- PROBLEM TO SOLVE
Copy the records out again in full, keeping them identical.

======== DATA

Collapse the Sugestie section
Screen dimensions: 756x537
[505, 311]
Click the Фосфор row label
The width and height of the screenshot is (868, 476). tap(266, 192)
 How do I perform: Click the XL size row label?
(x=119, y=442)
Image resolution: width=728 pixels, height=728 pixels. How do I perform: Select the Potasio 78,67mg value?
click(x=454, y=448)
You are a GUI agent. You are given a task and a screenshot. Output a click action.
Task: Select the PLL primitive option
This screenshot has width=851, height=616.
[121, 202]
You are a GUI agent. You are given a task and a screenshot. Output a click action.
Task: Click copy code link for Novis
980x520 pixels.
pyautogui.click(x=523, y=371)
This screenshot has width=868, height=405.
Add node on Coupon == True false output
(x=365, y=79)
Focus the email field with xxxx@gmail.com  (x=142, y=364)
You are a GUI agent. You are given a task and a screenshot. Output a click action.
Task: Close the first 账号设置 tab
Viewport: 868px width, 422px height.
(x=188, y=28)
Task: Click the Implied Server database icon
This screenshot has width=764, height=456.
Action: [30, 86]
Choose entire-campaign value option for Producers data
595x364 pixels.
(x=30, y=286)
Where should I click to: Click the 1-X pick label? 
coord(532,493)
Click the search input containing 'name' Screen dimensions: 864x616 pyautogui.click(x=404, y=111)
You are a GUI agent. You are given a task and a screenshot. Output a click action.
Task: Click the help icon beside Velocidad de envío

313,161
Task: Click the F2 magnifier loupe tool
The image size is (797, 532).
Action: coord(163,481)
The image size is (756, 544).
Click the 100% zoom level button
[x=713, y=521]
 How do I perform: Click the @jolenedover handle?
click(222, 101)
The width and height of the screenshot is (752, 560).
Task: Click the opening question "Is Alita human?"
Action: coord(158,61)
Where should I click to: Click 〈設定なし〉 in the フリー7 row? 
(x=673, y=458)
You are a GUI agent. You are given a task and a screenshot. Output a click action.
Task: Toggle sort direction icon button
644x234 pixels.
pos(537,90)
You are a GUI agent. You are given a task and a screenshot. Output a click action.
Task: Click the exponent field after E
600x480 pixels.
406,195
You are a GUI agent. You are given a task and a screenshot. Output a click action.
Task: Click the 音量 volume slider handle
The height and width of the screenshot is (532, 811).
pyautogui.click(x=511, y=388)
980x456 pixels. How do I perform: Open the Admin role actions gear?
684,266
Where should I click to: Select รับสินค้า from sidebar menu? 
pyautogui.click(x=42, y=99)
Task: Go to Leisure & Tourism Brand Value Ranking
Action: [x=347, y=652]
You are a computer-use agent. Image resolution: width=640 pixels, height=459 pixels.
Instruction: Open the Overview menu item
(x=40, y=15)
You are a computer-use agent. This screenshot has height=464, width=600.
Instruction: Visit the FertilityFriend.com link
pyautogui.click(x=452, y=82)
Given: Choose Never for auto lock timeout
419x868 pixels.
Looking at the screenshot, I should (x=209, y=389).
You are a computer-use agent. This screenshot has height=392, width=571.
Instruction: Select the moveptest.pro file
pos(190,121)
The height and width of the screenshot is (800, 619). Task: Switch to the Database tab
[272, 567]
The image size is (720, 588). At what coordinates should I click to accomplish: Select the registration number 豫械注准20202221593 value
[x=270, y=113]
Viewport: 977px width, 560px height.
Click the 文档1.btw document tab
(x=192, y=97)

================

- EXERCISE SOLUTION
Collapse the Sugestie section
Screen dimensions: 756x537
[505, 311]
Click the Фосфор row label
The width and height of the screenshot is (868, 476). tap(266, 192)
 How do I perform: Click the XL size row label?
(x=119, y=442)
Image resolution: width=728 pixels, height=728 pixels. How do I perform: Select the Potasio 78,67mg value?
click(x=454, y=448)
You are a GUI agent. You are given a task and a screenshot. Output a click action.
Task: Select the PLL primitive option
This screenshot has width=851, height=616.
[121, 202]
You are a GUI agent. You are given a task and a screenshot. Output a click action.
Task: Click copy code link for Novis
980x520 pixels.
pyautogui.click(x=523, y=371)
This screenshot has width=868, height=405.
Add node on Coupon == True false output
(x=365, y=79)
Focus the email field with xxxx@gmail.com  (x=142, y=364)
You are a GUI agent. You are given a task and a screenshot. Output a click action.
Task: Close the first 账号设置 tab
Viewport: 868px width, 422px height.
(x=188, y=28)
Task: Click the Implied Server database icon
This screenshot has width=764, height=456.
Action: [30, 86]
Choose entire-campaign value option for Producers data
595x364 pixels.
(x=30, y=286)
Where should I click to: Click the 1-X pick label? 
coord(532,493)
Click the search input containing 'name' Screen dimensions: 864x616 pyautogui.click(x=404, y=111)
You are a GUI agent. You are given a task and a screenshot. Output a click action.
Task: Click the help icon beside Velocidad de envío

313,161
Task: Click the F2 magnifier loupe tool
The image size is (797, 532).
Action: coord(163,481)
The image size is (756, 544).
Click the 100% zoom level button
[x=713, y=521]
 How do I perform: Click the @jolenedover handle?
click(222, 101)
The width and height of the screenshot is (752, 560).
Task: Click the opening question "Is Alita human?"
Action: coord(158,61)
Where should I click to: Click 〈設定なし〉 in the フリー7 row? 
(x=673, y=458)
You are a GUI agent. You are given a task and a screenshot. Output a click action.
Task: Toggle sort direction icon button
644x234 pixels.
pos(537,90)
You are a GUI agent. You are given a task and a screenshot. Output a click action.
Task: Click the exponent field after E
600x480 pixels.
406,195
You are a GUI agent. You are given a task and a screenshot. Output a click action.
Task: Click the 音量 volume slider handle
The height and width of the screenshot is (532, 811).
pyautogui.click(x=511, y=388)
980x456 pixels. How do I perform: Open the Admin role actions gear?
684,266
Where should I click to: Select รับสินค้า from sidebar menu? 
pyautogui.click(x=42, y=99)
Task: Go to Leisure & Tourism Brand Value Ranking
Action: [x=347, y=652]
You are a computer-use agent. Image resolution: width=640 pixels, height=459 pixels.
Instruction: Open the Overview menu item
(x=40, y=15)
You are a computer-use agent. This screenshot has height=464, width=600.
Instruction: Visit the FertilityFriend.com link
pyautogui.click(x=452, y=82)
Given: Choose Never for auto lock timeout
419x868 pixels.
Looking at the screenshot, I should (x=209, y=389).
You are a computer-use agent. This screenshot has height=392, width=571.
Instruction: Select the moveptest.pro file
pos(190,121)
The height and width of the screenshot is (800, 619). Task: Switch to the Database tab
[272, 567]
The image size is (720, 588). At what coordinates should I click to accomplish: Select the registration number 豫械注准20202221593 value
[x=270, y=113]
Viewport: 977px width, 560px height.
Click the 文档1.btw document tab
(x=192, y=97)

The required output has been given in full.